Luca Lévi Sala is Visiting Scholar at Yale University. He has published a range of writings and reviews in various books and refereed journals, including The Journal of Musicological Research, Notes, Revue de musicologie, Studi musicali, Rivista italiana di musicologia, Ad Parnassum and Analecta musicologica, and he will soon be contributing to Oxford Bibliographies Online (Oxford University Press).

Alberto Sanna is Senior Lecturer in Music and Director of Performance Studies at Liverpool Hope University. A musicologist and violinist from Sardinia, he was educated in Milan, Cambridge, Massachusetts and Oxford. His scholarly work focuses on the historical anthropology of early modern Italian music, and is based on a blending of critical-theoretical with historical-contextual approaches.

Annalise Smith is a doctoral candidate in historical musicology at Cornell University, supported by a SSHRC Doctoral Fellowship from the Government of Canada. Her dissertation focuses on late eighteenth-century French opera, particularly the operas of Christoph Gluck, the genre norms of operatic practice, and the politics and culture of the theatre before the French revolution.

Honorary member of the Centro Studi Opera Omnia Luigi Boccherini, Rohan H. Stewart-MacDonald studied at St Catharine's College Cambridge between 1993 and 2001. Since completing the PhD he has specialized in British music of the eighteenth and nineteenth centuries, but his research interests have broadened to encompass eighteenth-century Italian symphonism, nineteenth-century British symphonism, concert life in Britain in the early nineteenth century and the early romantic virtuoso concerto.

Alejandro Vera is a professor and researcher at the Music Institute of the Pontificia Universidad Católica de Chile. He has published many articles on various aspects of seventeenth- and eighteenth-century Spanish and Latin American music, a book on secular music in seventeenth-century Spain (Música vocal profana en el Madrid de Felipe IV: El Libro de Tonos Humanos (1656) (Lleida: Institut d’Estudis Ilerdencs, 2002)) and a critical edition of a new manuscript by the guitarist and composer Santiago de Murcia, dated 1722, which he discovered in Chile (Santiago de Murcia: Cifras Selectas de Guitarra (Madison: A-R Editions, 2010)).

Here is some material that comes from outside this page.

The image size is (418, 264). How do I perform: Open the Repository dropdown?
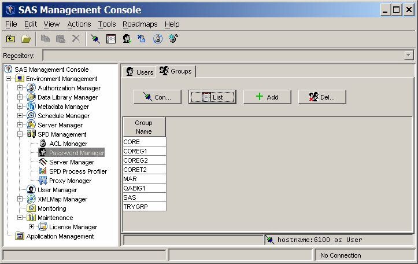(409, 56)
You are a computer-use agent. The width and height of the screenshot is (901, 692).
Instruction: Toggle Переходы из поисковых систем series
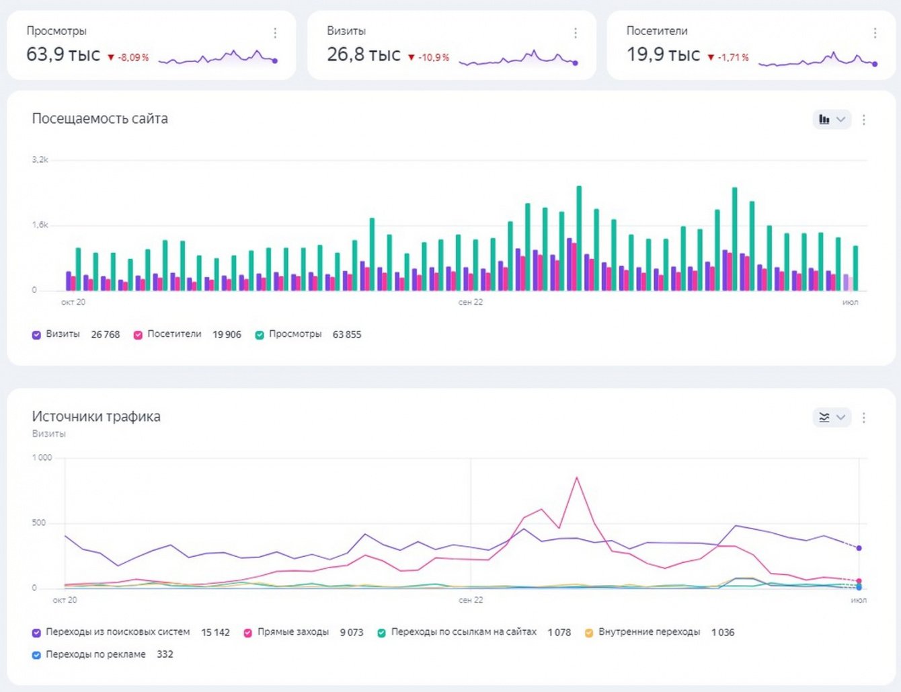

His website is at <www.avera.cl>.

Daniel Zuluaga is a musicologist and performer specializing in sixteenth- and seventeenth-century music, its sources and performance practice, with a special affinity for plucked instruments. His main research interests are the early use of the four- and five-course guitar as accompaniment instruments, the gallichon/mandora, and the music of Latin America in the sixteenth, seventeenth and eighteenth centuries. He holds a PhD in musicology from the University of Southern California, Los Angeles.